Quand les rapports indiqués ont quelque chose de vague et d’immense, quand l’on sent bien mieux qu’on ne voit leurs convenances avec nous et avec une partie de la nature, il en résulte un sentiment délicieux, plein d’espoir et d’illusions, une jouissance indéfinie qui promet des jouissances sans bornes : voilà le genre de beauté qui charme, qui entraîne. Le joli amuse la pensée, le beau soutient l’âme, le sublime l’étonne ou l’exalte ; mais ce qui séduit et passionne les cœurs, ce sont des beautés plus vagues et plus étendues encore, peu connues, jamais expliquées, mystérieuses et ineffables.

Ainsi, dans les cœurs faits pour aimer, l’amour embellit toutes choses, et rend délicieux le sentiment de la nature entière.

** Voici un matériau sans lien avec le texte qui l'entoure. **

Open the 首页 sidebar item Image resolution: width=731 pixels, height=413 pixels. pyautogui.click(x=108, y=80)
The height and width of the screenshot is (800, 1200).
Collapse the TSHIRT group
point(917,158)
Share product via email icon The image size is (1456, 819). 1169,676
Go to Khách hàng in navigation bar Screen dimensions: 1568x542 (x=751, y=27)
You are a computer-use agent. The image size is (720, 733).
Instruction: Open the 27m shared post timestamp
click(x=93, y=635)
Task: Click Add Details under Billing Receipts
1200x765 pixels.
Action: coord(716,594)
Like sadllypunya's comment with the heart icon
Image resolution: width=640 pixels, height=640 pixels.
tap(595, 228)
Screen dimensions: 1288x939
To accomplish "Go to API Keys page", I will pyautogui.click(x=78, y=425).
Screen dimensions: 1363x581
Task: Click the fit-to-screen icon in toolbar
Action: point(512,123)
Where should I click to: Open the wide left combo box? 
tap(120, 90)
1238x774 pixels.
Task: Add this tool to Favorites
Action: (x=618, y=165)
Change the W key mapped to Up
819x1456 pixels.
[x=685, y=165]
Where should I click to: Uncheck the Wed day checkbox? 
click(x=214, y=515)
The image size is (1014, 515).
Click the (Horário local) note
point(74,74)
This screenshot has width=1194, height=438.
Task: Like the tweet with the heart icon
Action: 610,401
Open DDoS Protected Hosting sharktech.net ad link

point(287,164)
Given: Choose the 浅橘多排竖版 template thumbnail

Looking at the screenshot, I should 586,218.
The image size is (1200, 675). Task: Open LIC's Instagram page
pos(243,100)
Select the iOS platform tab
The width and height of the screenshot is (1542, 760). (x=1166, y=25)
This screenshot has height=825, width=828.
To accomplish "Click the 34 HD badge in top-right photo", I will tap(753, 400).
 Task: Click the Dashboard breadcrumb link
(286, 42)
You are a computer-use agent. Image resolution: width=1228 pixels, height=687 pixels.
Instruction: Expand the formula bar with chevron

Comme il établit en nous le rapport le plus grand qu’on puisse connaître hors de soi, il nous rend habiles au sentiment de tous les rapports, de toutes les harmonies ; il découvre à nos affections un monde nouveau. Emportés par ce mouvement rapide, séduits par cette énergie qui promet tout, et dont rien encore n’a pu nous désabuser, nous cherchons, nous sentons, nous aimons, nous voulons tout ce que la nature contient pour l’homme.

Mais les dégoûts de la vie viennent nous comprimer et nous forcer de nous replier en nous-mêmes. Dans notre marche rétrograde, nous nous attachons à abandonner les choses extérieures et à nous contenir dans nos besoins positifs ; centre de tristesse, où l’amertume et le silence de tant de choses n’attendent pas la mort, pour creuser à nos cœurs ce vide du tombeau où se consume et s’éteint tout ce qu’ils pouvaient avoir de candeur, de grâces, de désirs et de bonté primitive.